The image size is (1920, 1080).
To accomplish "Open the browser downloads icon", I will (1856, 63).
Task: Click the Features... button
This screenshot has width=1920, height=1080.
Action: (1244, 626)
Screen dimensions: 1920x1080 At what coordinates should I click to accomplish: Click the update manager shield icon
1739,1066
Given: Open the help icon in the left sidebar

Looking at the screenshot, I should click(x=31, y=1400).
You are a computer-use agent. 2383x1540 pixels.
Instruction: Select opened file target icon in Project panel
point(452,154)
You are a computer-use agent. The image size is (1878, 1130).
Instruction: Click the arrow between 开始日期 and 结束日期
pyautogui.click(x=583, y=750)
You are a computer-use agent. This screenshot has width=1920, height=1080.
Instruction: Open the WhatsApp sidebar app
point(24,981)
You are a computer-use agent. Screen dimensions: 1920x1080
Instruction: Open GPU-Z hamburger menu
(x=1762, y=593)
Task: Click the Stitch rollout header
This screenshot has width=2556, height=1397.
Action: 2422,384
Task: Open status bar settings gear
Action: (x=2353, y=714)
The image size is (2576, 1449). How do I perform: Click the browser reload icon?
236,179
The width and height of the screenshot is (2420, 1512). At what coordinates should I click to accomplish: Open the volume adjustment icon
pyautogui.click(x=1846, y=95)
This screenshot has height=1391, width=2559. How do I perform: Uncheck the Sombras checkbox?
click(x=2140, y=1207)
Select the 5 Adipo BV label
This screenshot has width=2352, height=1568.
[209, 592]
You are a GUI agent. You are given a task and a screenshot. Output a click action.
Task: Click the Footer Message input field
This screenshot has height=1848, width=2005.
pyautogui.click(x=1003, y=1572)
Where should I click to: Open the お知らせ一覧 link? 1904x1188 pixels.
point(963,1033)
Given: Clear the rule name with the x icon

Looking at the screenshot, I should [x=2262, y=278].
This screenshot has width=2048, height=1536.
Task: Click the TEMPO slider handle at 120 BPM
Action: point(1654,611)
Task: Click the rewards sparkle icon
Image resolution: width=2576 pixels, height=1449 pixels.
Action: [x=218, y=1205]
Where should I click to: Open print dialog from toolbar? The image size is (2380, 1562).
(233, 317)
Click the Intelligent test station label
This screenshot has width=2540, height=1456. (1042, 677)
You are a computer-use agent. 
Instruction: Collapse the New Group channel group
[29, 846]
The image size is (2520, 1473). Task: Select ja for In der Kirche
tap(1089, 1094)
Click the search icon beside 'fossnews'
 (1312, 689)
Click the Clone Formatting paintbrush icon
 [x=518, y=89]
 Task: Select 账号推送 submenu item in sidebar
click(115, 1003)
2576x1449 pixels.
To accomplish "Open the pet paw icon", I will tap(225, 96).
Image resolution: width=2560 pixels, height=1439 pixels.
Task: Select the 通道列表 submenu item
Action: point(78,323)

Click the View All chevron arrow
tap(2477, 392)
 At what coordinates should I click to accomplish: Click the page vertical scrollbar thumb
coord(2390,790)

- - - -

Exercise instructions:
A precise copy of the whole listing is the expected answer.

Exercise response:
The image size is (1920, 1080).
To accomplish "Open the browser downloads icon", I will (1856, 63).
Task: Click the Features... button
This screenshot has width=1920, height=1080.
Action: (1244, 626)
Screen dimensions: 1920x1080 At what coordinates should I click to accomplish: Click the update manager shield icon
1739,1066
Given: Open the help icon in the left sidebar

Looking at the screenshot, I should click(x=31, y=1400).
You are a computer-use agent. 2383x1540 pixels.
Instruction: Select opened file target icon in Project panel
point(452,154)
You are a computer-use agent. The image size is (1878, 1130).
Instruction: Click the arrow between 开始日期 and 结束日期
pyautogui.click(x=583, y=750)
You are a computer-use agent. This screenshot has width=1920, height=1080.
Instruction: Open the WhatsApp sidebar app
point(24,981)
You are a computer-use agent. Screen dimensions: 1920x1080
Instruction: Open GPU-Z hamburger menu
(x=1762, y=593)
Task: Click the Stitch rollout header
This screenshot has width=2556, height=1397.
Action: 2422,384
Task: Open status bar settings gear
Action: (x=2353, y=714)
The image size is (2576, 1449). How do I perform: Click the browser reload icon?
236,179
The width and height of the screenshot is (2420, 1512). At what coordinates should I click to accomplish: Open the volume adjustment icon
pyautogui.click(x=1846, y=95)
This screenshot has height=1391, width=2559. How do I perform: Uncheck the Sombras checkbox?
click(x=2140, y=1207)
Select the 5 Adipo BV label
This screenshot has width=2352, height=1568.
[209, 592]
You are a GUI agent. You are given a task and a screenshot. Output a click action.
Task: Click the Footer Message input field
This screenshot has height=1848, width=2005.
pyautogui.click(x=1003, y=1572)
Where should I click to: Open the お知らせ一覧 link? 1904x1188 pixels.
point(963,1033)
Given: Clear the rule name with the x icon

Looking at the screenshot, I should [x=2262, y=278].
This screenshot has width=2048, height=1536.
Task: Click the TEMPO slider handle at 120 BPM
Action: point(1654,611)
Task: Click the rewards sparkle icon
Image resolution: width=2576 pixels, height=1449 pixels.
Action: [x=218, y=1205]
Where should I click to: Open print dialog from toolbar? The image size is (2380, 1562).
(233, 317)
Click the Intelligent test station label
This screenshot has width=2540, height=1456. (1042, 677)
You are a computer-use agent. 
Instruction: Collapse the New Group channel group
[29, 846]
The image size is (2520, 1473). Task: Select ja for In der Kirche
tap(1089, 1094)
Click the search icon beside 'fossnews'
 (1312, 689)
Click the Clone Formatting paintbrush icon
 [x=518, y=89]
 Task: Select 账号推送 submenu item in sidebar
click(115, 1003)
2576x1449 pixels.
To accomplish "Open the pet paw icon", I will tap(225, 96).
Image resolution: width=2560 pixels, height=1439 pixels.
Task: Select the 通道列表 submenu item
Action: point(78,323)

Click the View All chevron arrow
tap(2477, 392)
 At what coordinates should I click to accomplish: Click the page vertical scrollbar thumb
coord(2390,790)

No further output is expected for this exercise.